___ Information shown

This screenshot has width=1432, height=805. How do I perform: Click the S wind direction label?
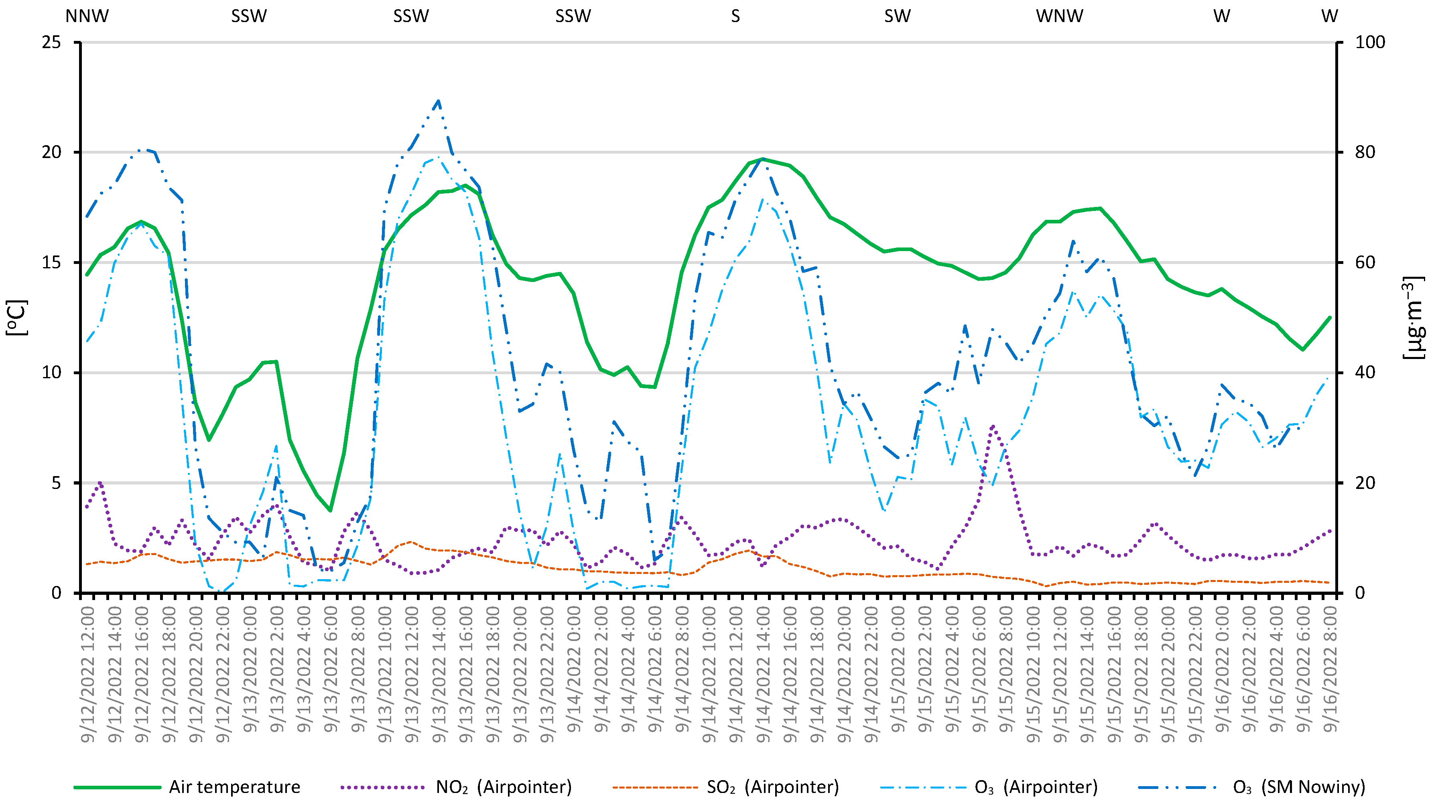(x=735, y=16)
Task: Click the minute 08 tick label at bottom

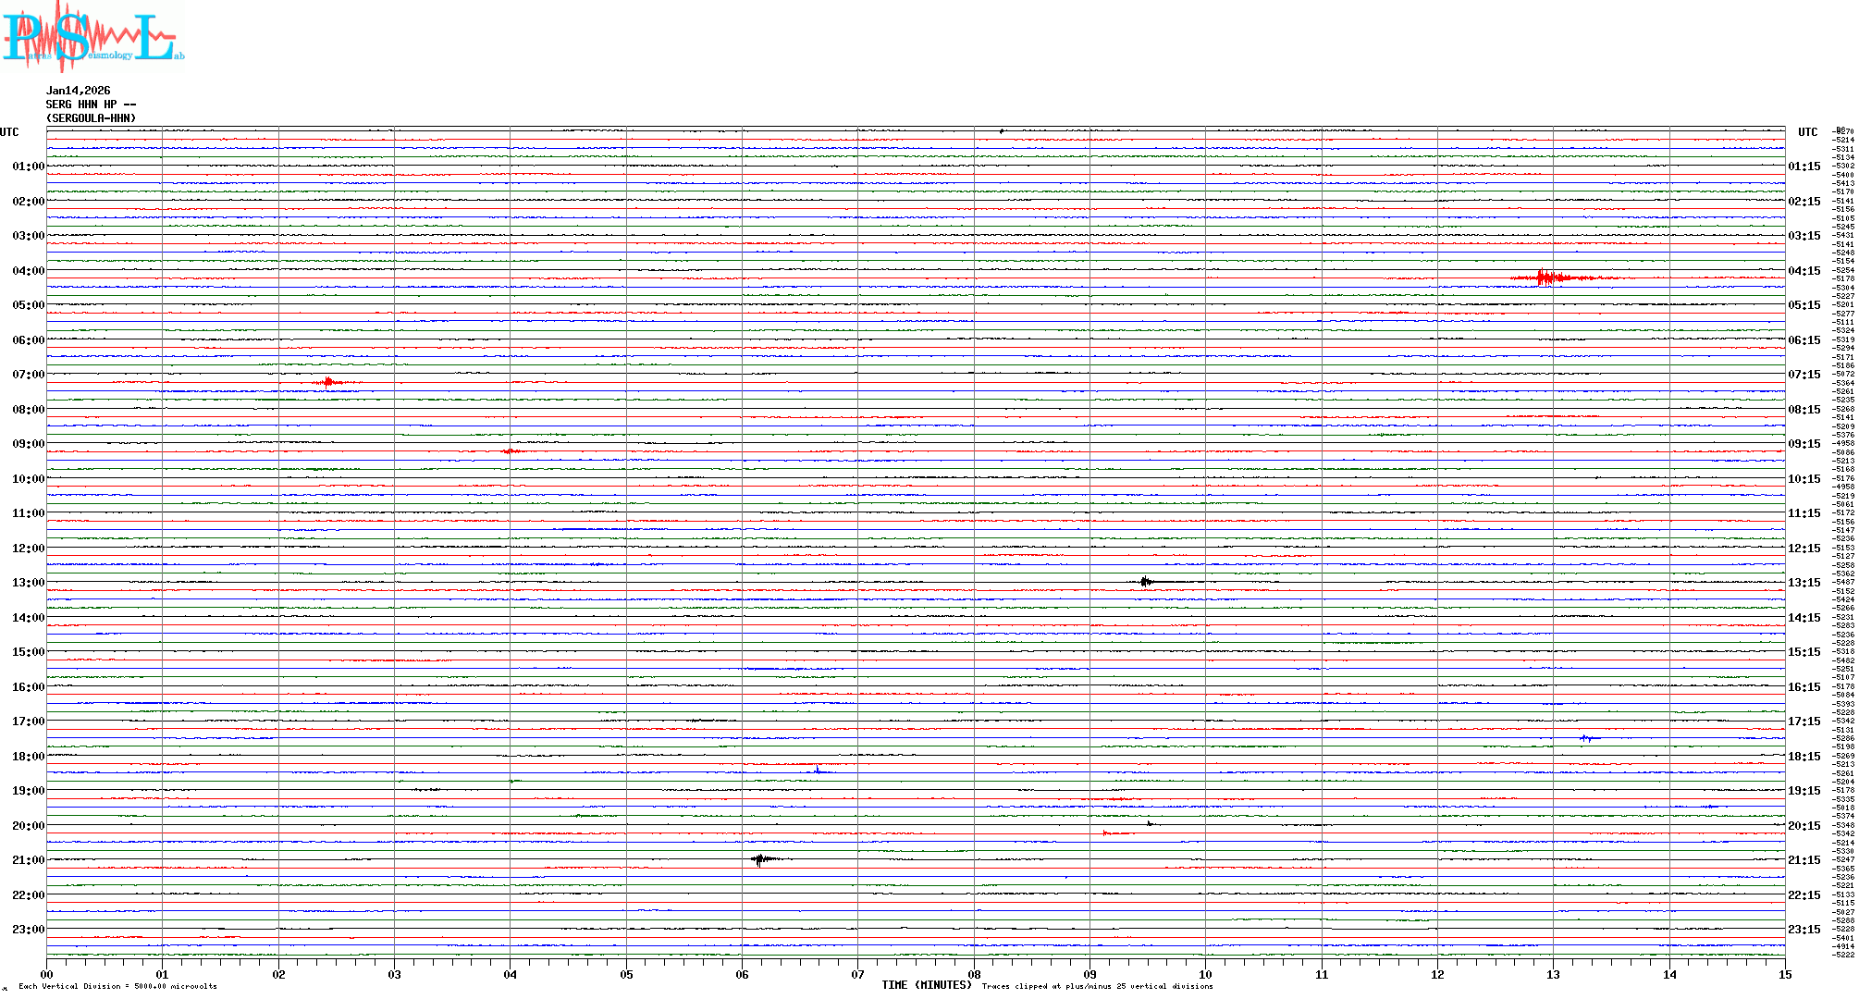Action: tap(974, 974)
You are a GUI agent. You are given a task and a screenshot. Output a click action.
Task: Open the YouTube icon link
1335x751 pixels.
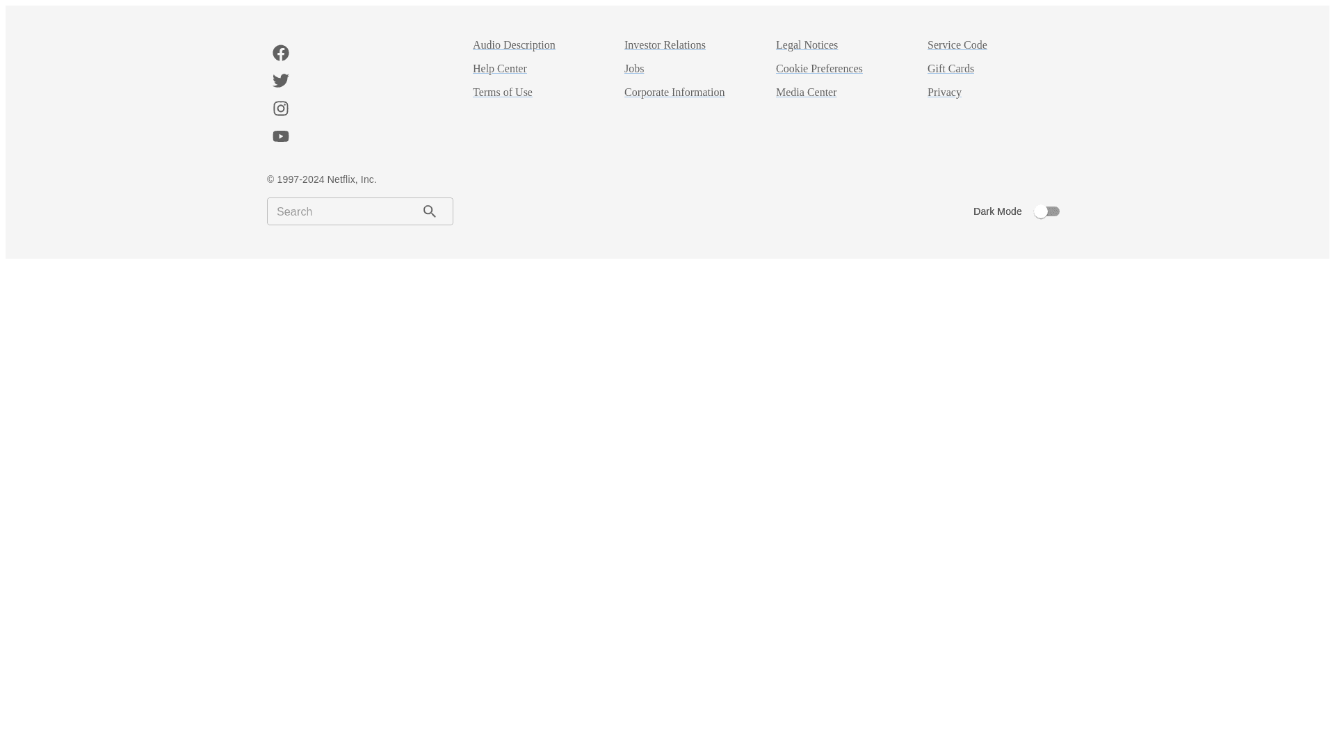coord(280,136)
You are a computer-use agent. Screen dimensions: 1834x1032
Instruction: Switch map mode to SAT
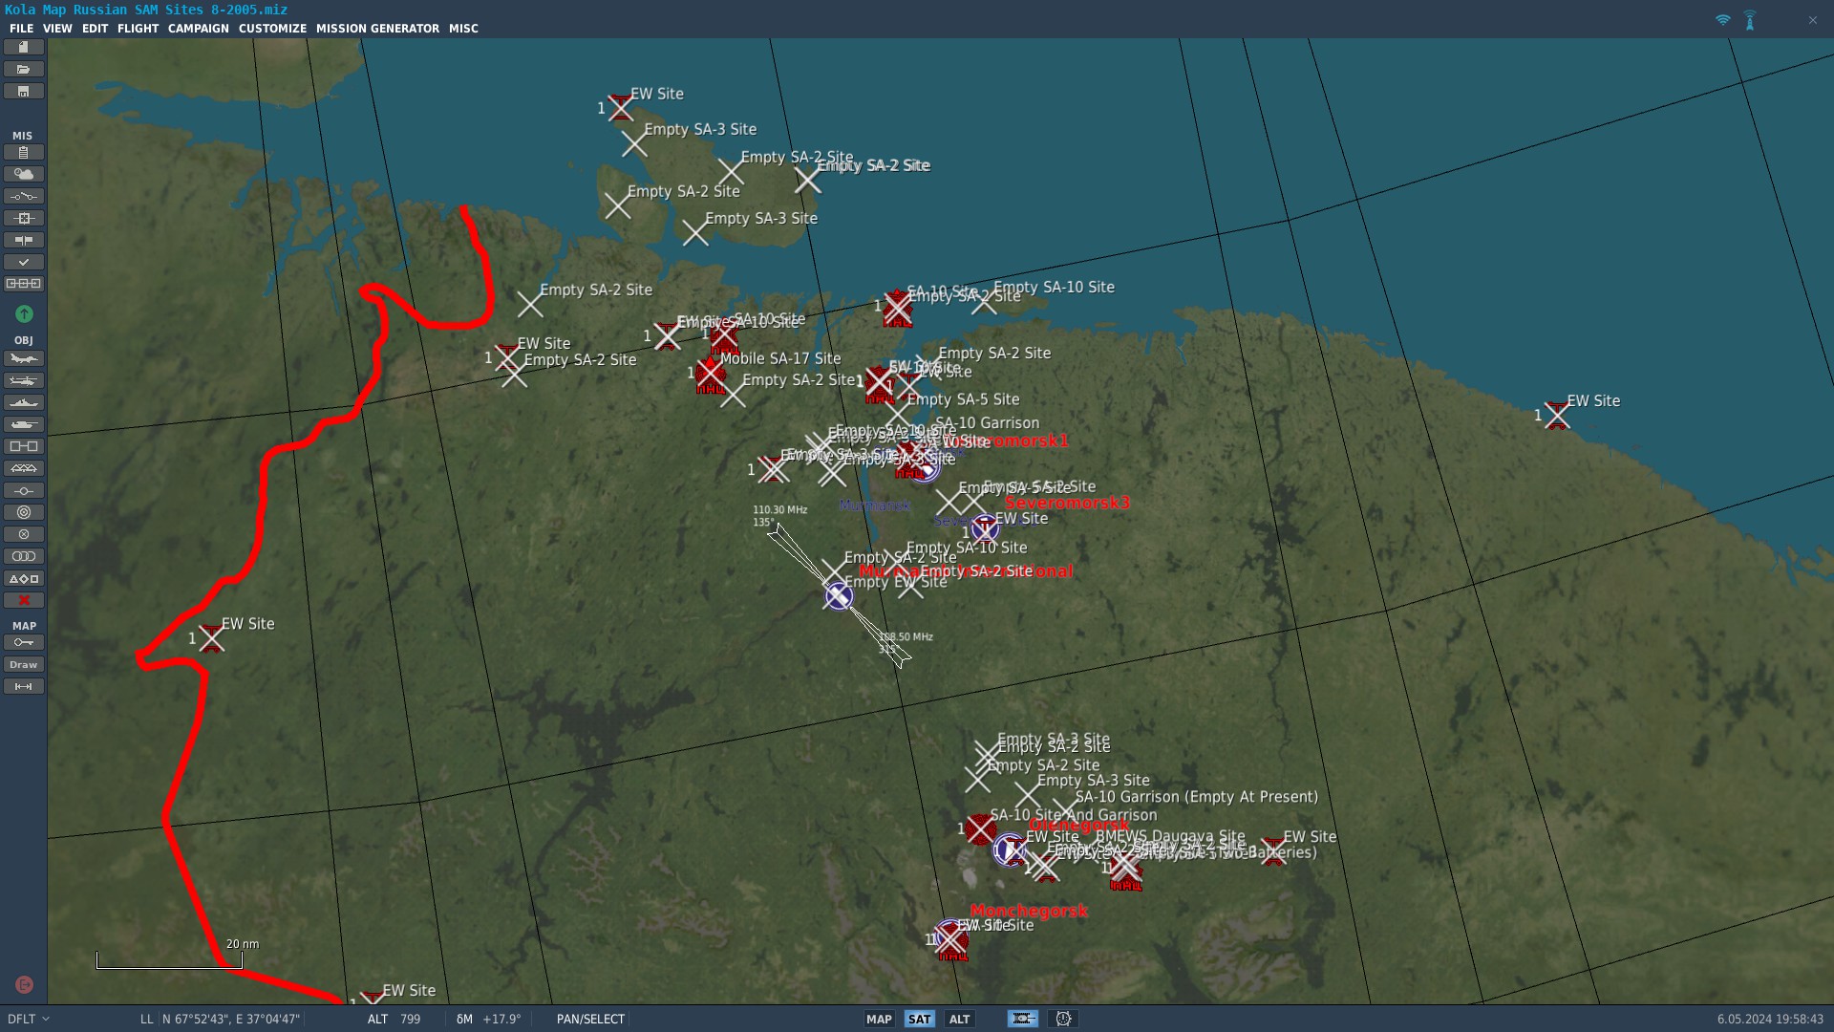919,1019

______

The records above must be printed exactly, but the pictures they hold should be omitted.

■ Expected answer
This screenshot has width=1432, height=805. How do I perform: Click the S wind direction label?
(x=735, y=16)
Task: Click the minute 08 tick label at bottom

Action: tap(974, 974)
You are a GUI agent. You are given a task and a screenshot. Output a click action.
Task: Open the YouTube icon link
1335x751 pixels.
coord(280,136)
You are a computer-use agent. Screen dimensions: 1834x1032
Instruction: Switch map mode to SAT
919,1019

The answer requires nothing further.